Passage for review
......

In February, we caught Ricardo Muti conducting the CSO in Franck’s Symphony in D minor and then, a few days later, I attended the University of Chicago Folk Festival, featuring Billy Boy Arnold. The most exciting event of the month: my book, Sayonara Amerika, Sayonara Nippon: A Geopolitical Prehistory of J-Pop, came out from Columbia University Press. I heard many nice things about it from people–to the point that I started to worry that it must not be very good. If something you write doesn’t piss anyone off, how interesting can it be? But later I heard through the grapevine that a number of senior scholars in my field hated it. I felt reassured. In late February DePaul University hosted a fun workshop based on the book for Chicago public school teachers.
On the first day of March we watched Pierre Boulez lead the CSO in a wonderful performance of Mahler’s Das Lied von der Erde. The next morning I was off to NYC for meetings. Then on March 10-11 I co-hosted a conference in honor of my colleague, Norma Field, who retired at the end of the 2011-12 academic year. “What March 11 Means to Me” brought together an amazing group of public intellectuals from Japan for personal and philosophical reflections on the first anniversary of the Tohoku earthquake, tsunami, and nuclear disaster: Amamiya Karin, Komori Yoichi, Ryusawa Takeshi, Takahashi Tetsuya, and Yokoyu Sonoko. The following week, I traveled to Toronto for the AAS annual meeting, where I chaired a roundtable discussion on the 1950 wire recordings of Japanese performers in concert in Sacramento (more on those anon).

......

Try it
According to the passage, which press published the book Sayonara Amerika, Sayonara Nippon? The lines after this have nothing to do with the passage.

Supplied data
......

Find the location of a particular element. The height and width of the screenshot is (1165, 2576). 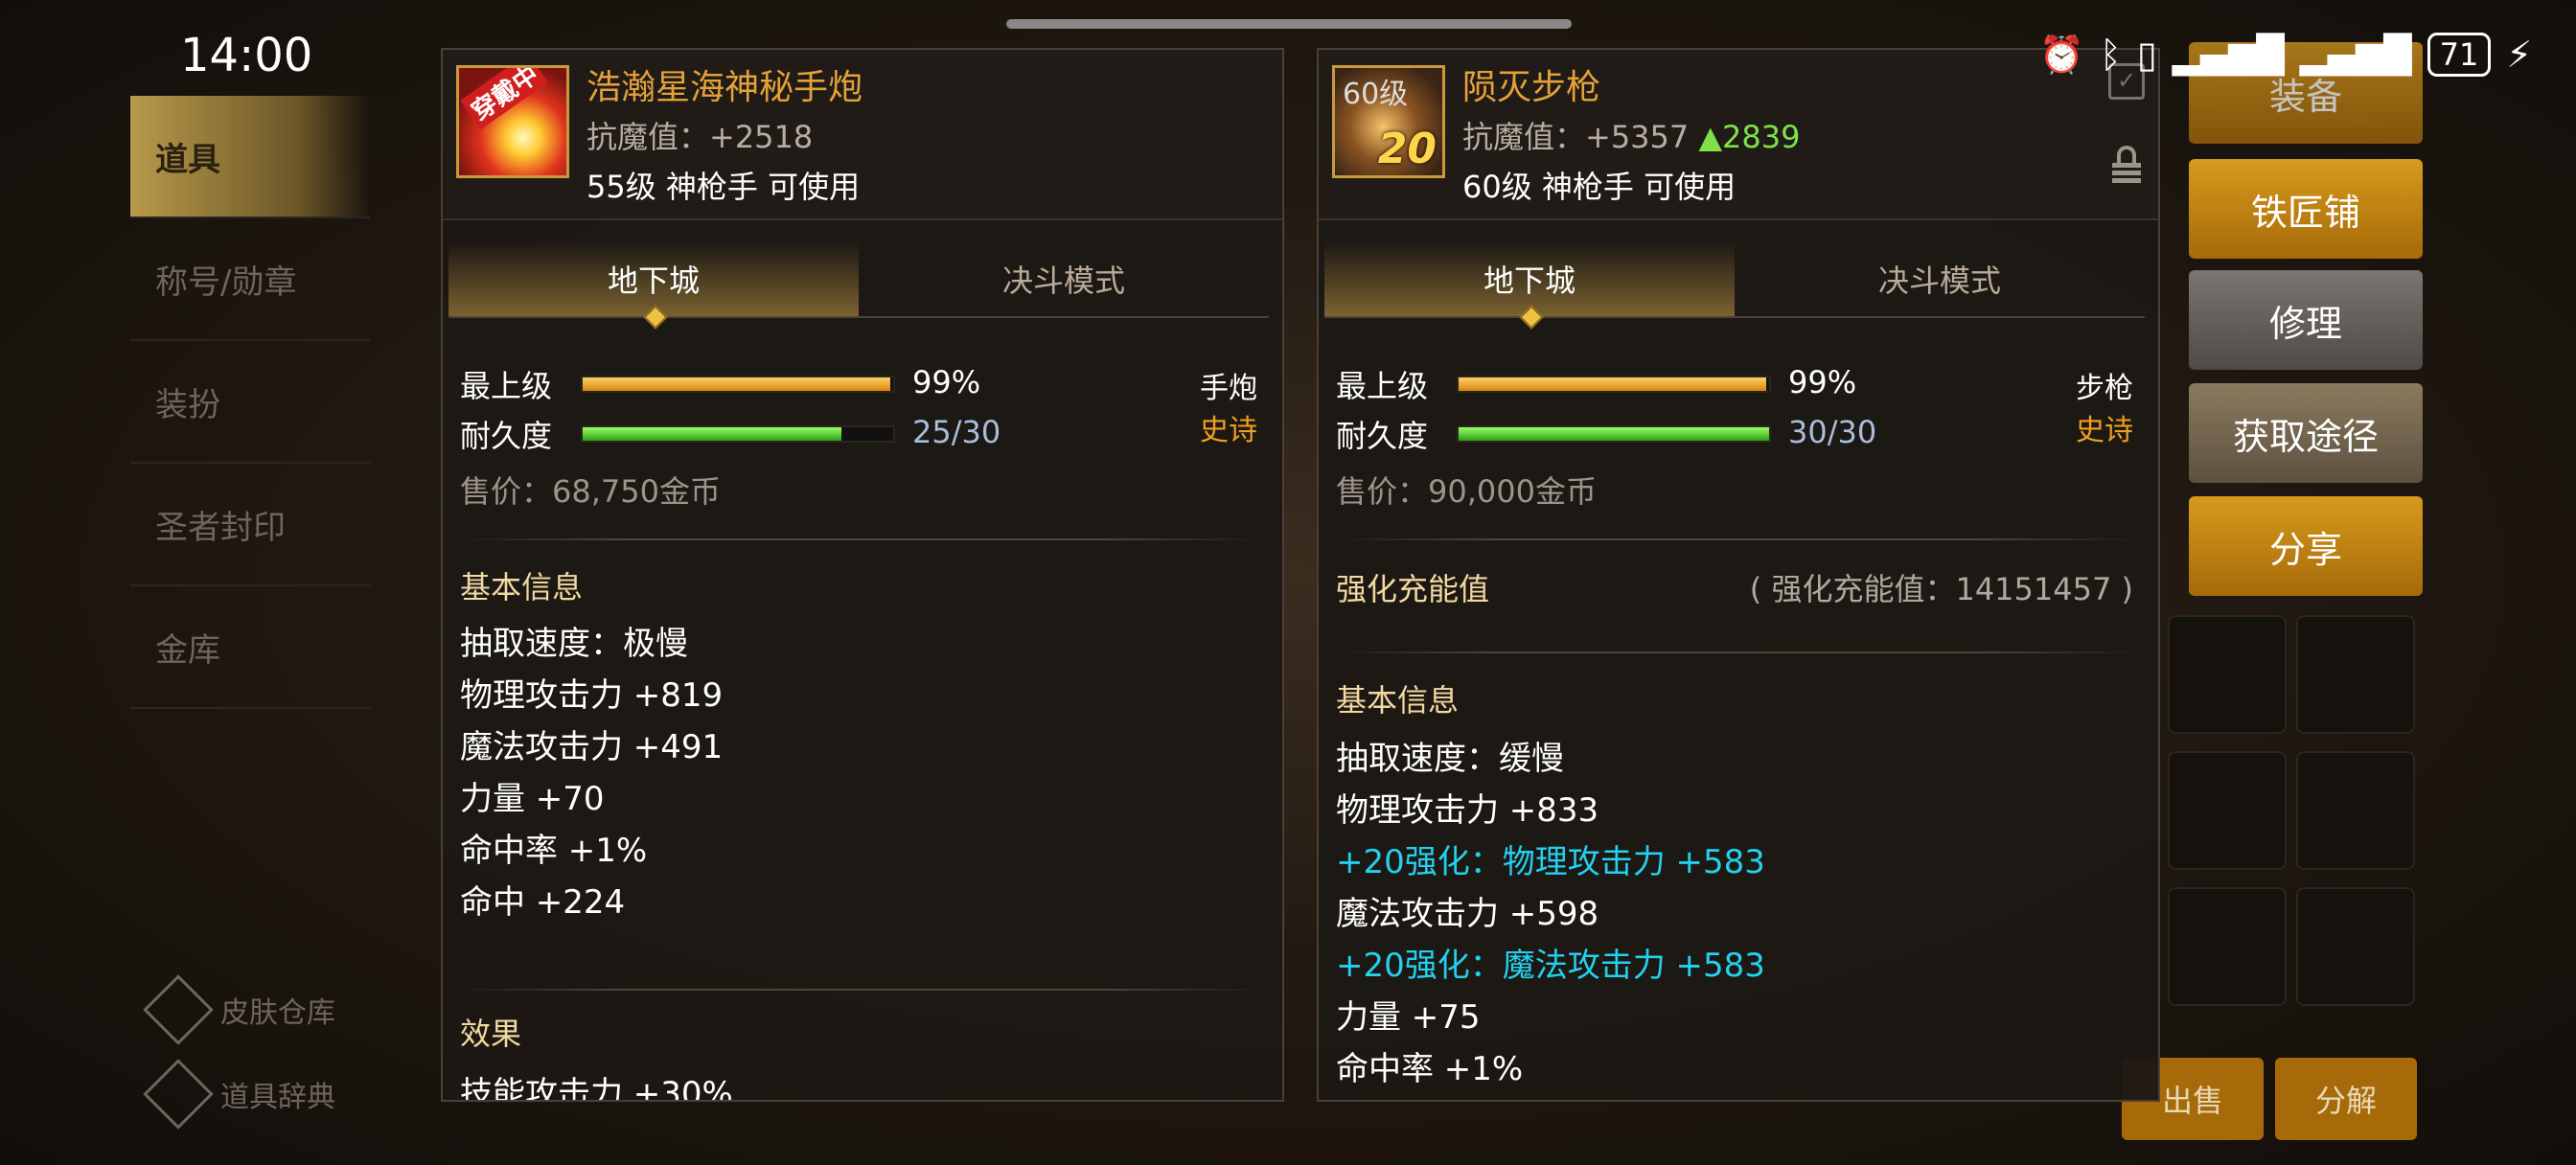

......

Written response
Columbia University Press